Other Modernizing Amendments
Beyond the major proposals described above, the SEC also proposes a number of other, more targeted amendments:
- Delaying Amendments (Securities Act Rule 473). Under current practice, issuers include a “delaying amendment” legend on the face of a registration statement to prevent it from going effective automatically on the 20th day after filing. Under the proposal, the delaying mechanism would operate automatically—without requiring the inclusion of a specific legend.
- Age of Financial Statements (Regulation S-X). The SEC proposes to eliminate income-related conditions in Rules 3-01(c) and 8-08(b) of Regulation S-X that currently extend the time period during which financial statements may be used in Securities Act registration statements for SRCs under certain circumstances. The SEC believes these conditions are no longer necessary given the SEC’s existing disclosure requirements.
- Conforming and Technical Amendments. The release also includes a broad array of conforming and technical amendments to update cross-references, remove obsolete provisions (such as the Form S-2 and F-2 references, which were rescinded in 2005), correct typographical errors, and simplify various rules and forms.
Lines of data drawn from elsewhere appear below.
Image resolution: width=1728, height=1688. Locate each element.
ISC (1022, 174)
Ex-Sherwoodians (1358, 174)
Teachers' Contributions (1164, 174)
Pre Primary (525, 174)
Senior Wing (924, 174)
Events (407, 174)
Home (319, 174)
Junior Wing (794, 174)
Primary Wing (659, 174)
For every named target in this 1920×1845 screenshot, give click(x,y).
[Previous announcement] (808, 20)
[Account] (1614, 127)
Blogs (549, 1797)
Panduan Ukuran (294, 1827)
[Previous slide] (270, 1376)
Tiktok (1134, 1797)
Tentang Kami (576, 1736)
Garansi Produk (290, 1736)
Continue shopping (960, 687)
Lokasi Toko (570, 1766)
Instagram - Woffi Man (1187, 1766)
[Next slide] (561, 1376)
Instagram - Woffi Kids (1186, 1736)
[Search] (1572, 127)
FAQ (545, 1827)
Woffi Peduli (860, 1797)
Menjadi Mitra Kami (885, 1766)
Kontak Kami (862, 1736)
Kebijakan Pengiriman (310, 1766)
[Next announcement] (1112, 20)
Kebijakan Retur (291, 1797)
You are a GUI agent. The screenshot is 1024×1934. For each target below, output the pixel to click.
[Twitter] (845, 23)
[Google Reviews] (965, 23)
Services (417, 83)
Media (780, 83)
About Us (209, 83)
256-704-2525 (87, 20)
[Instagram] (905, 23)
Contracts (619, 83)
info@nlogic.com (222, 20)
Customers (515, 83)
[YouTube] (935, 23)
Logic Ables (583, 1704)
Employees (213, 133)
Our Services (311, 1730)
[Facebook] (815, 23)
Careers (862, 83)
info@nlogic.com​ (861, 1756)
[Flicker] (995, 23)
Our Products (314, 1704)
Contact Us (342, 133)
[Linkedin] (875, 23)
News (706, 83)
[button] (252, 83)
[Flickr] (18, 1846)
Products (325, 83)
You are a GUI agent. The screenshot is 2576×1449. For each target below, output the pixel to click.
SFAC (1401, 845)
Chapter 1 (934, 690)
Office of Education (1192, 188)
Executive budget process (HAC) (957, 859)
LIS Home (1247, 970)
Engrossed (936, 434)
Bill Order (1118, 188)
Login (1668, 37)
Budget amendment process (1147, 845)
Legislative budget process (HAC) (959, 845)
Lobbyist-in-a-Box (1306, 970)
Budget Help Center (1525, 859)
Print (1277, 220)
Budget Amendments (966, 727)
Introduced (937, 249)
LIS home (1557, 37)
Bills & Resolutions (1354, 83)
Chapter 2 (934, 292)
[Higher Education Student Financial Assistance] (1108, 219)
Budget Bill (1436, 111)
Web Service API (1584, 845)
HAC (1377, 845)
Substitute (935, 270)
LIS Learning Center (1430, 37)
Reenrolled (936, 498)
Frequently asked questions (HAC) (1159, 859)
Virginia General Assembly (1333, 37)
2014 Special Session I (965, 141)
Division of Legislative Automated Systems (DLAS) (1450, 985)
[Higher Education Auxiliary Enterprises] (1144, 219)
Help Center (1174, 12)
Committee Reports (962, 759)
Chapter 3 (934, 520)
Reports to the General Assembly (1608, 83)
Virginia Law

Key Takeaways and Implications for Issuers and Market Participants
The proposed registered offering reform, if adopted, would have broad and significant implications:
- Dramatically Expanded Access to Shelf Registration. Smaller and newer issuers would gain access to Form S-3 and shelf registration, enabling faster, more flexible, and lower-cost capital-raising in the public markets and reducing their reliance on more expensive exempt offerings or dilutive instruments such as convertibles.
- Access to Enhanced Registration and Communication Benefits for Exchange-Listed Issuers. Exchange-listed issuers of all sizes would gain access to the enhanced registration and communication benefits currently available only to WKSIs, significantly expanding their offering-process flexibility. Under the proposal, approximately 74 percent of all Exchange Act reporting issuers would qualify as SELIs—as compared to the current 36 percent that qualify as WKSIs—allowing the vast majority of listed companies to file automatically effective shelf registration statements.
- Simplified Form S-1 practice. Extending forward incorporation by reference to all Form S-1 issuers will simplify ongoing offering programs for a wide range of companies that currently bear the burden of post-effective amendments and prospectus supplement updates.
- BDCs and Closed-End Funds. BDCs and closed-end funds would enjoy expanded access to shelf offerings, automatic shelf registration (for SELIs), and the other enhanced registration and communication benefits, making it easier to respond to market opportunities in a timely and flexible manner.
- Insurance Companies. Insurance companies issuing registered non-variable annuities would be able to engage in broad-based advertising — including television commercials — without being required to deliver a prospectus, subject to specified disclosure conditions.
- Major Implications for Unlisted Issuers. Non-traded REITs, non-traded BDCs, and other issuers of unlisted securities would benefit from the complete preemption of state blue sky registration and qualification requirements, reducing transactional costs, eliminating the need for multi-state blue sky counsel in connection with offers and sales of unlisted securities, and potentially speeding up the registered offering process.
- Important Investor Protection Carve-outs Remain. Notably, the proposal does not extend its benefits to blank check companies, shell companies, penny stock issuers, or issuers with recent securities law violations, reflecting the SEC’s effort to balance expanded access with targeted investor protection safeguards.